─── Data listing ───

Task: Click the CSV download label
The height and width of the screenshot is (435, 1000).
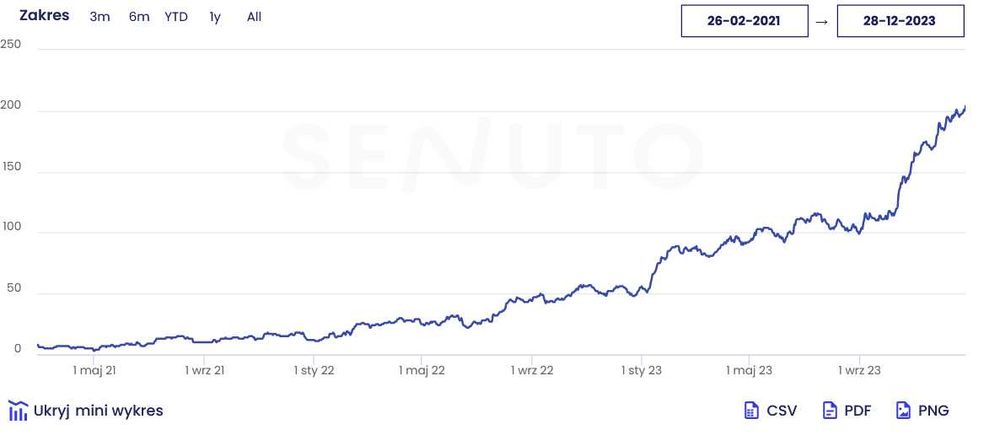Action: click(x=782, y=410)
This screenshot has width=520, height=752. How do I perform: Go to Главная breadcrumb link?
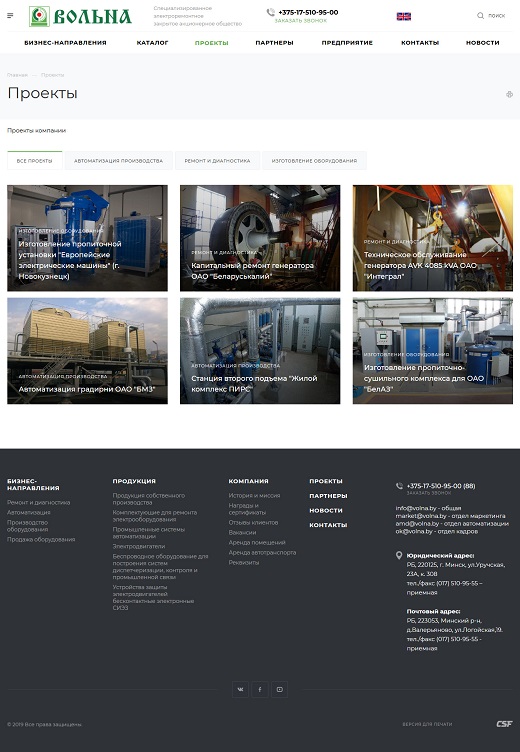(x=17, y=75)
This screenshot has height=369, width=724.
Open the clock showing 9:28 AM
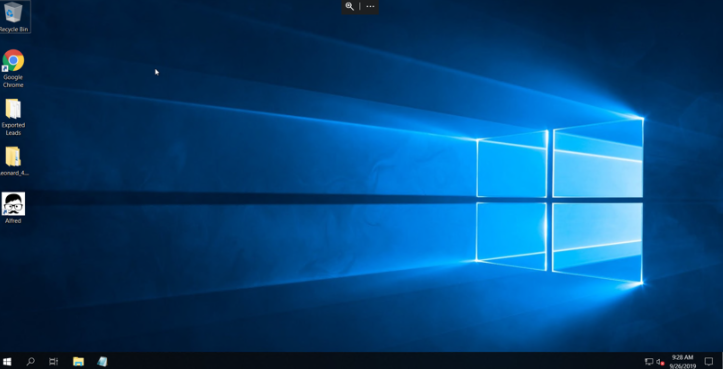pyautogui.click(x=682, y=362)
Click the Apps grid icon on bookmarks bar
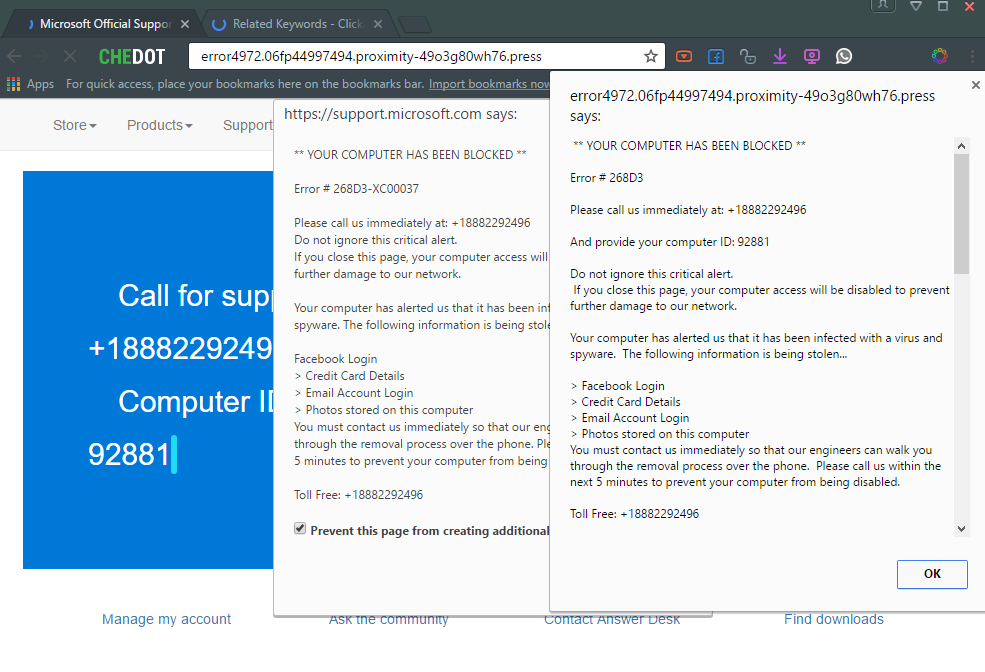The width and height of the screenshot is (985, 672). pos(14,84)
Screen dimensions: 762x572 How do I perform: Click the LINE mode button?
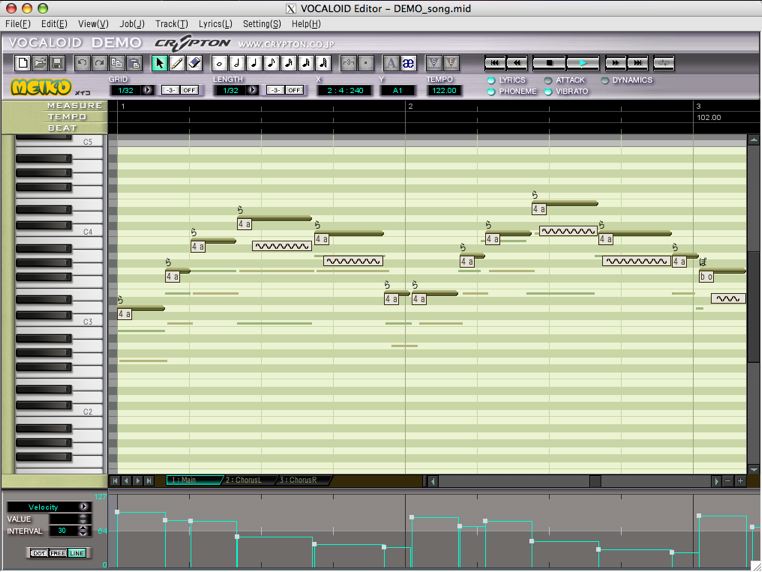(76, 553)
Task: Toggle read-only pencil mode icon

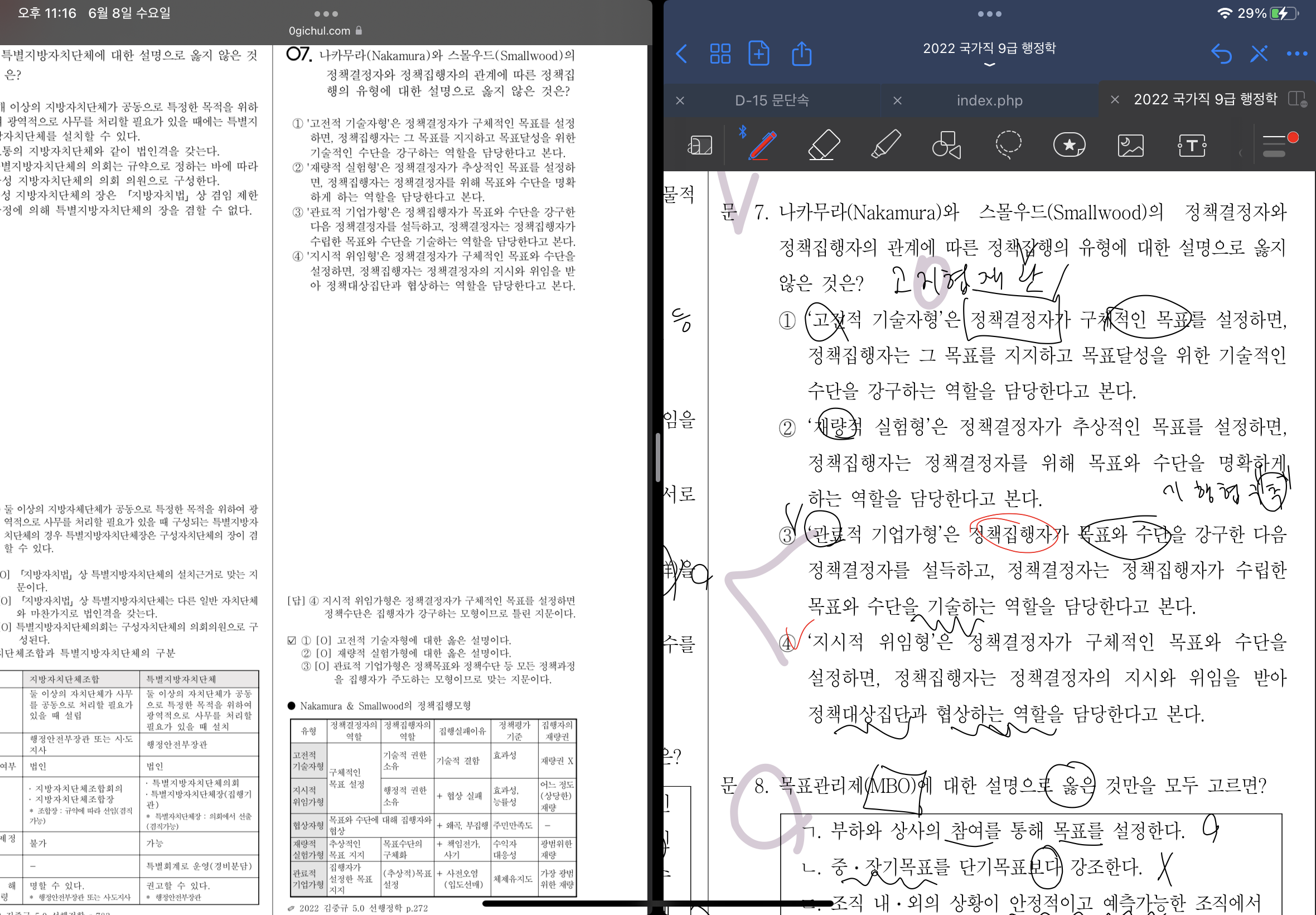Action: tap(1259, 54)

───

Set exercise: Print all of the records above again word for word, leaving the pictures out of your answer.

Result of this task:
Task: Click the CSV download label
The height and width of the screenshot is (435, 1000).
Action: click(x=782, y=410)
This screenshot has width=520, height=752. How do I perform: Go to Главная breadcrumb link?
(x=17, y=75)
This screenshot has height=369, width=724.
Open the clock showing 9:28 AM
pyautogui.click(x=682, y=362)
Click the Apps grid icon on bookmarks bar
The width and height of the screenshot is (985, 672). pos(14,84)
Screen dimensions: 762x572 How do I perform: Click the LINE mode button?
(76, 553)
Task: Toggle read-only pencil mode icon

Action: tap(1259, 54)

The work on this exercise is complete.